De funding loss moet de banken volgens Creplet en Malfait in staat stellen een geldsom te recupereren die gelijk is aan de geactualiseerde waarde van de gecumuleerde financiële inkomsten die de kredietovereenkomst tot het einde zou hebben opgeleverd (zijnde de kapitaalaflossingen en de contractueel voorziene intrestbetalingen). Om aan die vergoeding een schijn van economische rechtvaardiging te geven, hebben ze het begrip ‘funding loss’ uitgevonden, beweren deze specialisten.

Dat begrip is volgens hen even onzinnig als het begrip ‘wederbeleggingsvergoeding’ voor kredietactiviteiten: “Van een wederbelegging kan bij een bankkrediet geen sprake zijn. De terugbetaling door de kredietnemer houdt immers de vernietiging van het door de bank ter beschikking gestelde bankgeld in.”

Bundelen

Het begrip ‘funding loss’ wekt dan weer de indruk dat de bank die een krediet toekent een voorafgaande financieringsverrichting op de markten moet aangaan, om zich als het ware eerst de gelden te verschaffen die zij nadien aan de kredietnemer verstrekt. Als het krediet vervolgens door de kredietnemer vervroegd wordt terugbetaald, zou de bank een verlies lijden omdat zij intresten aan haar financieringsbron moet doorbetalen, terwijl ze zelf geen inkomsten meer krijgt uit het verstrekte krediet.

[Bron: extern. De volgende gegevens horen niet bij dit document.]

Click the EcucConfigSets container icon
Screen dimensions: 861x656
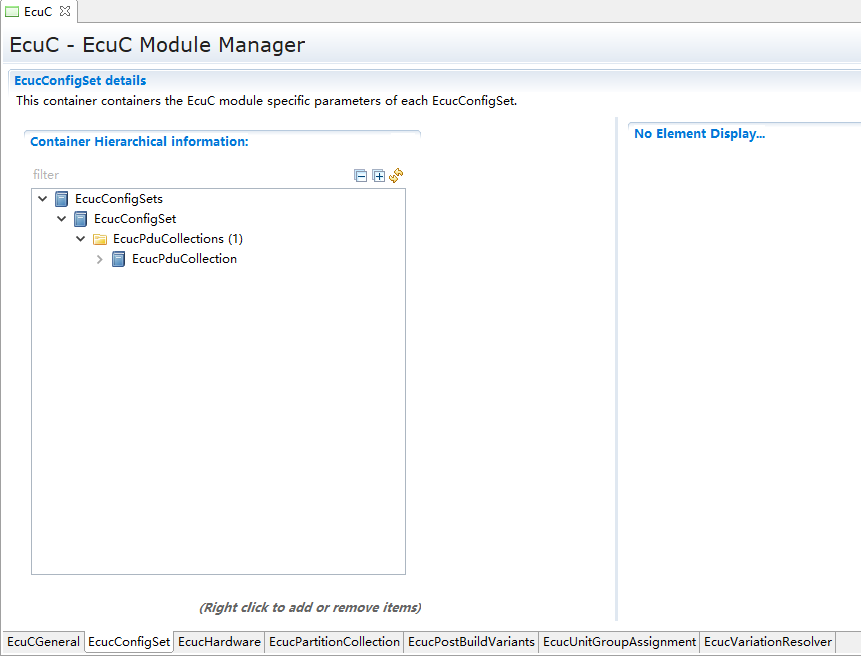tap(62, 199)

Advocaten Creplet en Malfait doen dat af als complete onzin: “Iedereen die iets van bankeconomie begrijpt, is zich ervan bewust dat een kredietverrichting per se geen funding vereist in hoofde van de kredietverstrekkende bank. Een kredietverrichting is een zuiver proces van geldcreatie, waarbij nieuwe financiële middelen (onder de vorm van scripturaal bankgeld) uit het niets worden gecreëerd. De banken die veinzen dit proces niet te kennen, zijn intellectueel oneerlijk. Ze beweren schade te lijden door de vervroegde terugbetaling, maar die schade bestaat eigenlijk niet.”

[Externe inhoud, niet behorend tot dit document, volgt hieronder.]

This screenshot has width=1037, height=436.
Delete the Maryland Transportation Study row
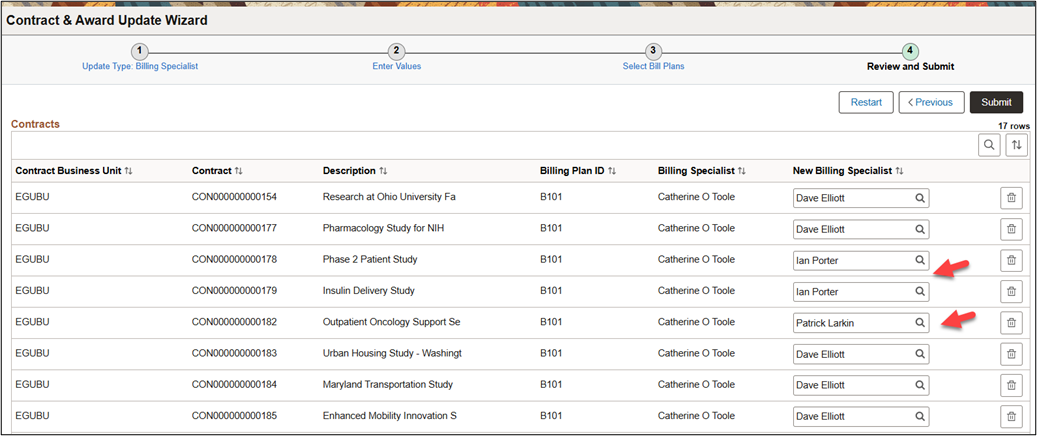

“Natuurlijk gaan wij niet elke individuele kredietverrichting op de markt financieren”, reageert een CFO van een grote bank. “We bundelen ze tot portefeuilles met gezamenlijke kenmerken en gelijkaardige looptijden. En voor die portefeuilles gaan wij wel degelijk een funding aan. Bovendien dekken we ons tegen het renterisico in door de vaste rente vanaf een bepaalde looptijd te swappen tegen een flexibele rente. De tegenpartijen in die swapcontracten zijn niet zomaar bereid hun positie op te geven telkens wij een krediet herfinancieren of geconfronteerd worden met een vervroegde terugbetaling. Om die contracten te ontbinden, moeten wij vaak een hoge vergoeding betalen.”

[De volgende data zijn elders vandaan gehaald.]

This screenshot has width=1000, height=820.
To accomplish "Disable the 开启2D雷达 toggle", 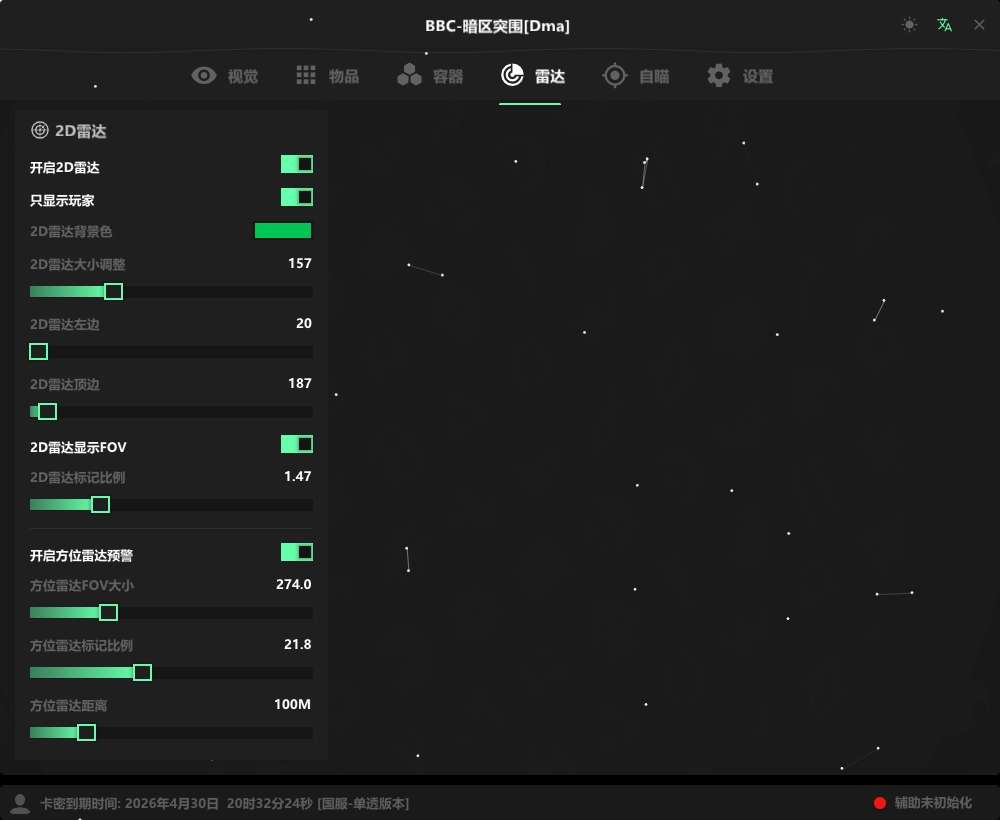I will 297,164.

Volgens de advocaten van Legacity staan de verrichtingen die een bank op de financiële markten realiseert, zoals het aantrekken van bijkomende geldmiddelen (bijvoorbeeld via de effectisering van haar kredietportefeuille) of het swappen van een vaste tegen een variabele rente helemaal los van de kredietverrichting tussen de bank en haar cliënt.

‘Funding loss moet opbrengst van kredietverrichting verzekeren’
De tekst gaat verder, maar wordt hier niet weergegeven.